Enfilamos la autopista hacia Copenhague. El tiempo pasa muy rápido mientras atravesamos la parte sur de Suecia. Se nota que el invierno ha sido especialmente largo y duro este año, también en aquel país. Todavía hay algún resto de nieve y los árboles están desnudos. El paisaje es sorprendentemente gris. El frescor de la primavera parece lejano.

Por el camino vemos pasar taxis de Estocolmo ¡Hay quien está más desesperado que nosotros!, decimos la primera vez.

Hacemos una parada junto a un castillo en ruinas a los pies del lago Vättern. Es una de las pocas paradas turísticas que nos vamos a permitir en nuestro viaje. Todos tenemos prisa por volver a casa.

Por la ventanilla contemplo el paisaje de Scania, la región que tan bien creo conocer por las descripciones que Henning Mankell hace de ella en sus novelas. Es la tierra del inspector Wallander, pienso con emoción. Incluso veo el letrero que indica la ciudad de Ystad (jamás me imaginé que acabaría por aquí).

Poco antes de llegar a Copenhague rodeamos Mälmo y atravesamos el impresionante puente que une Suecia y Dinamarca. Increíble.

Toca descansar en Copenhague. En el hotel nos encontramos con dos casos muy distintos al nuestro: una chica japonesa que viajaba a Barcelona y se ha quedado colgada en Copenhague, y un chico de Munich que espera regresar a casa. Tiene dos amigos, nos dice, intentando volver a San Petersburgo y Moscú.

Sábado, 17 de abril. Copenhague-Lieja.

Son las 7 de la mañana y recogemos en el aeropuerto de Copenhague el coche que habíamos reservado el día anterior. Tenemos suerte, nos dice, porque ya no hay ningún coche más disponible para el sábado, quizá tampoco para el domingo.

Hace un rato hemos despedido a nuestra amiga sueca que regresa sola a Estocolmo.

Solos, mis colegas franceses y yo nos animamos con la idea de ir recortando kilómetros a nuestro trayecto. Como no hemos podido reservar una plaza en el ferry que une Dinamarca con Alemania, tenemos que dar un ligero rodeo. Hoy, si todo va bien, haremos más de 900 kilómetros y dormiremos en Lieja (Bélgica).

El paisaje va cogiendo color según vamos bajando. Dinamarca es impresionante. Qué casas de madera, qué lagos, qué bosques tan idílicos. No me extraña que Hans Christian Andersen naciera aquí.

En Alemania despierto justo cuando rodeamos Hamburgo y sus mastodónticos montacargas sobre el Elba. Necesitamos parar poco, porque las autovías alemanas, además de rápidas, son gratuitas. Pasamos no muy lejos Bremen, Dortmund, Colonia (¿Eso que vemos de lejos es su catedral? Quizá, pero no podemos parar) y Aachen.

**Datos proporcionados:**
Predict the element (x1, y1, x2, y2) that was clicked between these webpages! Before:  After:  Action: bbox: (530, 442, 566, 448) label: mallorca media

**Consigna 1:** Enumera todas las ciudades que nombra el último párrafo del texto fuente.
**Consigna 2:** Señala si cada afirmación concuerda con el texto fuente y cita las palabras de este que lo deciden: (a) el coche se recoge en el aeropuerto de Copenhague a las 7 de la mañana; (b) pasan de Dinamarca a Alemania en ferry; (c) la chica japonesa del hotel viajaba a Barcelona.

**Respuesta 1:** Hamburgo, Bremen, Dortmund, Colonia y Aachen.

**Respuesta 2:**
(a) Sí: "Son las 7 de la mañana y recogemos en el aeropuerto de Copenhague el coche que habíamos reservado el día anterior."
(b) No: "Como no hemos podido reservar una plaza en el ferry que une Dinamarca con Alemania, tenemos que dar un ligero rodeo."
(c) Sí: "una chica japonesa que viajaba a Barcelona y se ha quedado colgada en Copenhague".